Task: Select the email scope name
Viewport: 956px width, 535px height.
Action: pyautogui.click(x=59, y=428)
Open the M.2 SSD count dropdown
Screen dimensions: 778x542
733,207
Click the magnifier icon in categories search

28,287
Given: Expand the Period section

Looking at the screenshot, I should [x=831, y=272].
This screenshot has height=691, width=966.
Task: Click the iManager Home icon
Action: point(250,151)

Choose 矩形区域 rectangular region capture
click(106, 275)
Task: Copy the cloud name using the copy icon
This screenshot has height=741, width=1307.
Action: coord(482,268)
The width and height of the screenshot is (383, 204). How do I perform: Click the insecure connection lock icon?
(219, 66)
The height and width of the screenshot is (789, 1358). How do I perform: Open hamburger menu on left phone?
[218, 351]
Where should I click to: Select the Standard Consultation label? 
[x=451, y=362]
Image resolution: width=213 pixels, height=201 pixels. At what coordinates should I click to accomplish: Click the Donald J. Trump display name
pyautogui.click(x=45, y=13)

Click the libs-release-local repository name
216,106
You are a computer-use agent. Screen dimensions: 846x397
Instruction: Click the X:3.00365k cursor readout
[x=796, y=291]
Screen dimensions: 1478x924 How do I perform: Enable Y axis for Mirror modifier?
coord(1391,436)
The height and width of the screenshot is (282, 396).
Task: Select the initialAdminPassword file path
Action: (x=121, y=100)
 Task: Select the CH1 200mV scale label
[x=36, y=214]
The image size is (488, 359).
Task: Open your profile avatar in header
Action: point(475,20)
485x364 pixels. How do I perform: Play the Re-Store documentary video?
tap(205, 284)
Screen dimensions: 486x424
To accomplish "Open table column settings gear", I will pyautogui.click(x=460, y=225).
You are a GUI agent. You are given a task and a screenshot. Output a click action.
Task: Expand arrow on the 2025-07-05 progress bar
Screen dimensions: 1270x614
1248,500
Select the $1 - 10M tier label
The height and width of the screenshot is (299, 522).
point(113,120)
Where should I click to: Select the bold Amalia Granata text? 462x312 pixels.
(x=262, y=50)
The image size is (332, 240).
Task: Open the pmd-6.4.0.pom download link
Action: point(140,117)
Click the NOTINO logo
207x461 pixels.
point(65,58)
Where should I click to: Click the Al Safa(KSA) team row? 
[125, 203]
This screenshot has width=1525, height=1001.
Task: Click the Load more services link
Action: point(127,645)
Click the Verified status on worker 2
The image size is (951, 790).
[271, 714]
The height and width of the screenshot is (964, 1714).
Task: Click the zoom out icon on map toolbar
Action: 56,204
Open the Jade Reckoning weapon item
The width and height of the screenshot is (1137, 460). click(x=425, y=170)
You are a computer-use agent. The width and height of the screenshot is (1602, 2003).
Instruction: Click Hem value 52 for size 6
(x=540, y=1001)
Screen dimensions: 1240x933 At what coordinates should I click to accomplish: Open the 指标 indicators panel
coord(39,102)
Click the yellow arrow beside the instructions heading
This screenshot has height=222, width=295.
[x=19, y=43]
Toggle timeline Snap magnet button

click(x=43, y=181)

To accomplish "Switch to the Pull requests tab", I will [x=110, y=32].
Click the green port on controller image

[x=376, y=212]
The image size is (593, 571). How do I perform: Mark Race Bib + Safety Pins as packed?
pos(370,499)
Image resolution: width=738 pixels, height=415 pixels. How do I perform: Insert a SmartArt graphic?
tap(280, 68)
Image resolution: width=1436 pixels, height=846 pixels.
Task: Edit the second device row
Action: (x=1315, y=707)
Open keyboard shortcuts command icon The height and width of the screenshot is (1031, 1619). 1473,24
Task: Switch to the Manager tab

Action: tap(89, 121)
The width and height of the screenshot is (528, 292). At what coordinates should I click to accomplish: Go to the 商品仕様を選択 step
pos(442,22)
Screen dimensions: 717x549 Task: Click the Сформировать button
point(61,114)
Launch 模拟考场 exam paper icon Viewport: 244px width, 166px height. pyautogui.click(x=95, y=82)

TASK:
Update the listing above by replacing "How do I perform" with "How can I carry out" everywhere it appears, and leave everything else unchanged.

REPLY:
Task: Select the email scope name
Viewport: 956px width, 535px height.
Action: pyautogui.click(x=59, y=428)
Open the M.2 SSD count dropdown
Screen dimensions: 778x542
733,207
Click the magnifier icon in categories search

28,287
Given: Expand the Period section

Looking at the screenshot, I should [x=831, y=272].
This screenshot has height=691, width=966.
Task: Click the iManager Home icon
Action: point(250,151)

Choose 矩形区域 rectangular region capture
click(106, 275)
Task: Copy the cloud name using the copy icon
This screenshot has height=741, width=1307.
Action: coord(482,268)
The width and height of the screenshot is (383, 204). How can I carry out: Click the insecure connection lock icon?
(219, 66)
The height and width of the screenshot is (789, 1358). How can I carry out: Open hamburger menu on left phone?
[218, 351]
Where should I click to: Select the Standard Consultation label? 
[x=451, y=362]
Image resolution: width=213 pixels, height=201 pixels. At what coordinates should I click to accomplish: Click the Donald J. Trump display name
pyautogui.click(x=45, y=13)

Click the libs-release-local repository name
216,106
You are a computer-use agent. Screen dimensions: 846x397
Instruction: Click the X:3.00365k cursor readout
[x=796, y=291]
Screen dimensions: 1478x924 How can I carry out: Enable Y axis for Mirror modifier?
coord(1391,436)
The height and width of the screenshot is (282, 396).
Task: Select the initialAdminPassword file path
Action: (x=121, y=100)
 Task: Select the CH1 200mV scale label
[x=36, y=214]
The image size is (488, 359).
Task: Open your profile avatar in header
Action: point(475,20)
485x364 pixels. How can I carry out: Play the Re-Store documentary video?
tap(205, 284)
Screen dimensions: 486x424
To accomplish "Open table column settings gear", I will pyautogui.click(x=460, y=225).
You are a GUI agent. You are given a task and a screenshot. Output a click action.
Task: Expand arrow on the 2025-07-05 progress bar
Screen dimensions: 1270x614
1248,500
Select the $1 - 10M tier label
The height and width of the screenshot is (299, 522).
point(113,120)
Where should I click to: Select the bold Amalia Granata text? 462x312 pixels.
(x=262, y=50)
The image size is (332, 240).
Task: Open the pmd-6.4.0.pom download link
Action: point(140,117)
Click the NOTINO logo
207x461 pixels.
point(65,58)
Where should I click to: Click the Al Safa(KSA) team row? 
[125, 203]
This screenshot has width=1525, height=1001.
Task: Click the Load more services link
Action: point(127,645)
Click the Verified status on worker 2
The image size is (951, 790).
[271, 714]
The height and width of the screenshot is (964, 1714).
Task: Click the zoom out icon on map toolbar
Action: 56,204
Open the Jade Reckoning weapon item
The width and height of the screenshot is (1137, 460). click(x=425, y=170)
You are a computer-use agent. The width and height of the screenshot is (1602, 2003).
Instruction: Click Hem value 52 for size 6
(x=540, y=1001)
Screen dimensions: 1240x933 At what coordinates should I click to accomplish: Open the 指标 indicators panel
coord(39,102)
Click the yellow arrow beside the instructions heading
This screenshot has height=222, width=295.
[x=19, y=43]
Toggle timeline Snap magnet button

click(x=43, y=181)

To accomplish "Switch to the Pull requests tab", I will [x=110, y=32].
Click the green port on controller image

[x=376, y=212]
The image size is (593, 571). How can I carry out: Mark Race Bib + Safety Pins as packed?
pos(370,499)
Image resolution: width=738 pixels, height=415 pixels. How can I carry out: Insert a SmartArt graphic?
tap(280, 68)
Image resolution: width=1436 pixels, height=846 pixels.
Task: Edit the second device row
Action: (x=1315, y=707)
Open keyboard shortcuts command icon The height and width of the screenshot is (1031, 1619). 1473,24
Task: Switch to the Manager tab

Action: tap(89, 121)
The width and height of the screenshot is (528, 292). At what coordinates should I click to accomplish: Go to the 商品仕様を選択 step
pos(442,22)
Screen dimensions: 717x549 Task: Click the Сформировать button
point(61,114)
Launch 模拟考场 exam paper icon Viewport: 244px width, 166px height. pyautogui.click(x=95, y=82)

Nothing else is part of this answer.